文書の抜粋>
========

ピーテル・ブリューゲル1世『野外での婚礼の踊り』
ピーテル・ブリューゲル2世『聖霊降臨祭の花嫁』
敬虔な信仰で祝福に預かったブリューゲル一族
今回の展覧会を通じて感じるのは、ピーテル1世のまなざしがあふれる愛に満ちていることです。それはキリスト教の大切な教えである「隣人を自分と同じように愛しなさい」や、「いと小さき者の一人にしたのは、すなわち私にしたのである」に通じるものだと感じました。
この展覧会の1枚目が『キリストの復活』で始まっているのはそういうことだと勝手に思っています。
ブリューゲル一族に引き継がれていったのは、いわばその深い信仰ではないでしょうか。そして、その人として大切なものがあったからこそ独自の画風を開花し、広く愛された・・・
ブリューゲル一族の当時の繁栄と、作品が時代を超えてなお人々に愛されるのは、神からの祝福だと想うのでした。

========

記録データ>
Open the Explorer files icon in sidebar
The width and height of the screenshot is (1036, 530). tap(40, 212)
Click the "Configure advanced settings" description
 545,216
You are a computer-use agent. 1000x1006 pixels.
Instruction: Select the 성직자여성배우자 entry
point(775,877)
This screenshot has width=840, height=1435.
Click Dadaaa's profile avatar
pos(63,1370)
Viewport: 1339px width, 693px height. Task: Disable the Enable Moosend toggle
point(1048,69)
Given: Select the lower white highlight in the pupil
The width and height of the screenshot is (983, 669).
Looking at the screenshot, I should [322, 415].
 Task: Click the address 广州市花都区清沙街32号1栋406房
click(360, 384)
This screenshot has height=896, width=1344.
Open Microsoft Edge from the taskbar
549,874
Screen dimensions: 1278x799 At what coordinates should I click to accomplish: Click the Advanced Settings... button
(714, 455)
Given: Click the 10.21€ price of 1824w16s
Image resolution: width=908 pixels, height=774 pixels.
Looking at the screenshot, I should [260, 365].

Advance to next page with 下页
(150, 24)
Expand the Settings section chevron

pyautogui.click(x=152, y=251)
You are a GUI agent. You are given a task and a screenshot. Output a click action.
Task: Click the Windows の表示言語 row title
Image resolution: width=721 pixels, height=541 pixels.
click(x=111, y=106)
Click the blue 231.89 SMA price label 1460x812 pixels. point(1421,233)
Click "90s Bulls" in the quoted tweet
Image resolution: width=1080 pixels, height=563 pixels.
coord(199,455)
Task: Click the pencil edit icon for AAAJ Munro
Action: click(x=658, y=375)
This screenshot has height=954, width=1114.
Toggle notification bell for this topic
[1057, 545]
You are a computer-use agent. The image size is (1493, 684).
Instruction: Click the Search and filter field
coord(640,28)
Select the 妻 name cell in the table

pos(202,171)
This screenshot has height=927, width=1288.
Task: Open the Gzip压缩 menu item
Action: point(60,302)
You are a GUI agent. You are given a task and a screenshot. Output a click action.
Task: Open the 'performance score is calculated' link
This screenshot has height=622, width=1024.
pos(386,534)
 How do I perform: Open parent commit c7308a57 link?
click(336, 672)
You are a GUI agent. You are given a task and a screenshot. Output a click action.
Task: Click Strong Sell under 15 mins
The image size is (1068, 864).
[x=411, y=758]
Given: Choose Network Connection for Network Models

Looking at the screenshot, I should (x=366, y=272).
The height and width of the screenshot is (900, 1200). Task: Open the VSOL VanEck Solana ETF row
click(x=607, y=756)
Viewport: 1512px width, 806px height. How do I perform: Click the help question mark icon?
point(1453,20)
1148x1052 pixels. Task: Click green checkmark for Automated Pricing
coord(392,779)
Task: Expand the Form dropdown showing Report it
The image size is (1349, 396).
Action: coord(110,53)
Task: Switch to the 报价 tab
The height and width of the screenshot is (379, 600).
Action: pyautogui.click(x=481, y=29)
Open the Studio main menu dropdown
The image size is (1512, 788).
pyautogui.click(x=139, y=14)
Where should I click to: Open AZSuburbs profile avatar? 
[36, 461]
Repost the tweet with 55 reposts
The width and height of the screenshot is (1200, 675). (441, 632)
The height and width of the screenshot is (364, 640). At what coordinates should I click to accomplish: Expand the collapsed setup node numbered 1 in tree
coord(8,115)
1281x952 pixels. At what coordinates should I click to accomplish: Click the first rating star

========

課題一覧>
A. 次の(i)〜(iii)がブリューゲル一族に関する文書の抜粋と一致するかどうかを判定し、それぞれ「はい」か「いいえ」で答えてください。あわせて、判断の決め手となる抜粋中の語句をそのまま引用してください。(i) 展覧会の1枚目は『キリストの復活』である。(ii) 筆者はピーテル1世のまなざしを冷ややかなものだと述べている。(iii) 筆者は一族の繁栄を神からの祝福だと考えている。
B. 記録データのうち、「The height and width of the screenshot is (900, 1200).」を含む行から「Action: pyautogui.click(x=481, y=29)」を含む行までを、2列のCSVに書き直してください。両端の行も範囲に含めます。列名は「指示」と「回答」とし、指示とその回答を1組ずつ1行にまとめ、各フィールドは引用符で囲み、改行は空白に置き換えてください。

課題の解答>
A.
(i) はい。「この展覧会の1枚目が『キリストの復活』で始まっている」
(ii) いいえ。「ピーテル1世のまなざしがあふれる愛に満ちていること」
(iii) はい。「ブリューゲル一族の当時の繁栄と、作品が時代を超えてなお人々に愛されるのは、神からの祝福だと想うのでした」

B.
指示,回答
"The height and width of the screenshot is (900, 1200). Task: Open the VSOL VanEck Solana ETF row","click(x=607, y=756)"
"Viewport: 1512px width, 806px height. How do I perform: Click the help question mark icon?","point(1453,20)"
"1148x1052 pixels. Task: Click green checkmark for Automated Pricing","coord(392,779)"
"Task: Expand the Form dropdown showing Report it The image size is (1349, 396).","Action: coord(110,53)"
"Task: Switch to the 报价 tab The height and width of the screenshot is (379, 600).","Action: pyautogui.click(x=481, y=29)"